Citing industry sources, The Korea Times reported on Monday that Apple has been quality testing prototype displays from LG and Samsung at a facility in China. The companies were tasked with creating an iPad screen with a pixel density akin to the "Retina Display" found on the iPhone 4.
Apple's testing process with the new high-resolution screens is expected to be completed in the third quarter of calendar 2011. The screen will reportedly retain the 4:3 aspect ratio found on previous iPad models, but will support quad extended graphics, or QXGA, to provide a full high-definition viewing experience.
The report also added that Apple has "no interest" in creating screens based on organic light emitting diodes, or OLED. Though rumors of Apple adopting OLED displays are nothing new, it was said that OLEDs "have shorter life spans and are easily contaminated," particularly when extended beyond 5 inches.
It was also said that current OLED technology is not mature enough "to realize a full HD viewing experience." That high-definition picture is reportedly Apple's focus with the next-generation iPad.
"(Both LG and Samsung) are capable of providing high-resolution QXGA screens up to 9.7 inches, thanks to advanced production technology based on the used of low temperature polysilicon," the report said.
That same technology was also cited by Japanese newspaper Nikkan in April, in reference to Apple's anticipated sixth-generation iPhone.
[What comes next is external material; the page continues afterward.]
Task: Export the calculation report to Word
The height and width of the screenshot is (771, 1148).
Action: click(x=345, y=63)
IT was said that Apple planned to use p-Si displays, which allow for a thinner and lighter design, in an iPhone expected to debut in 2012.
In a "p-Si LCD," the thin film transistor, or TFT, of the screen is made of polycristalline silicon. With this method, the display drivers can be mounted directly onto the glass substrate, shrinking the TFT section and allowing for a thinner LCD display.
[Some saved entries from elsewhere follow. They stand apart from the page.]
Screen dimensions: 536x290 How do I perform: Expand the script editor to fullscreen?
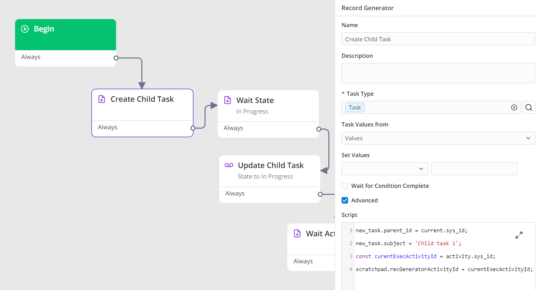point(519,235)
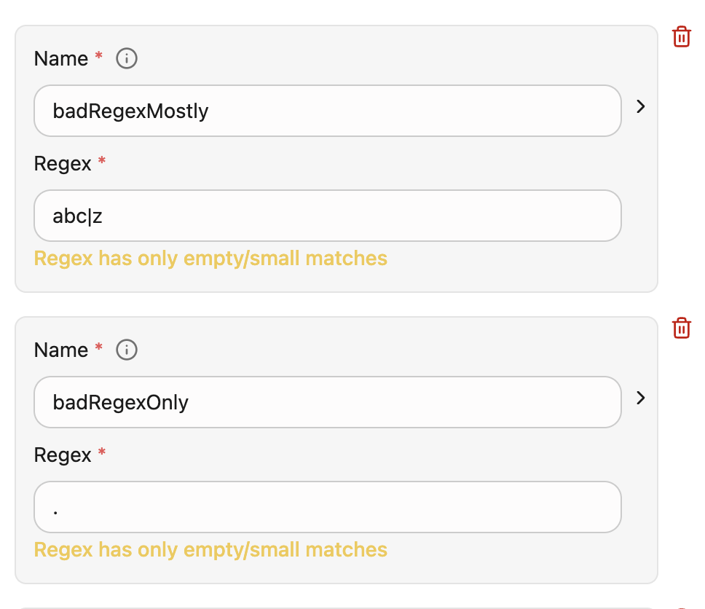
Task: Focus the Name field containing badRegexMostly
Action: (328, 111)
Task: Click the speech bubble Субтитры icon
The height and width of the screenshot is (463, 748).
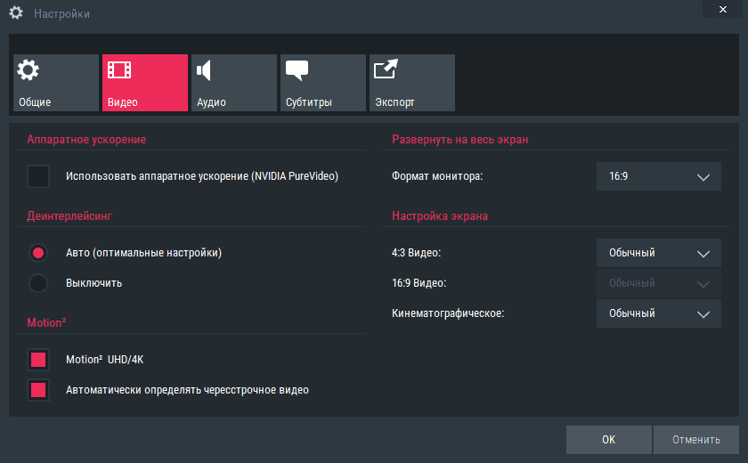Action: [x=297, y=71]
The Korea Times said on Monday that Apple and Samsung continue to have a "close relationship" with regard to LCD displays, in spite of an ongoing legal battle between the two companies. But the same cannot be said for Samsung's chip manufacturing business.
Numerous reports this year have indicated that Apple is working toward a new partnership with Taiwan Semiconductor Manufacturing Co. to create the ARM-based processors found in devices like the iPhone and iPad. That would be a major blow to Samsung, a $7.8 billion partner of Apple.
But while Apple's transition away from Samsung for chipmaking is apparently already in the works, such a move for LCD displays is not said to be as feasible. The Times quoted one anonymous senior executive at Samsung who said that Apple is "first and foremost about product quality," and only Samsung can provide Apple's level of quality for LCDs.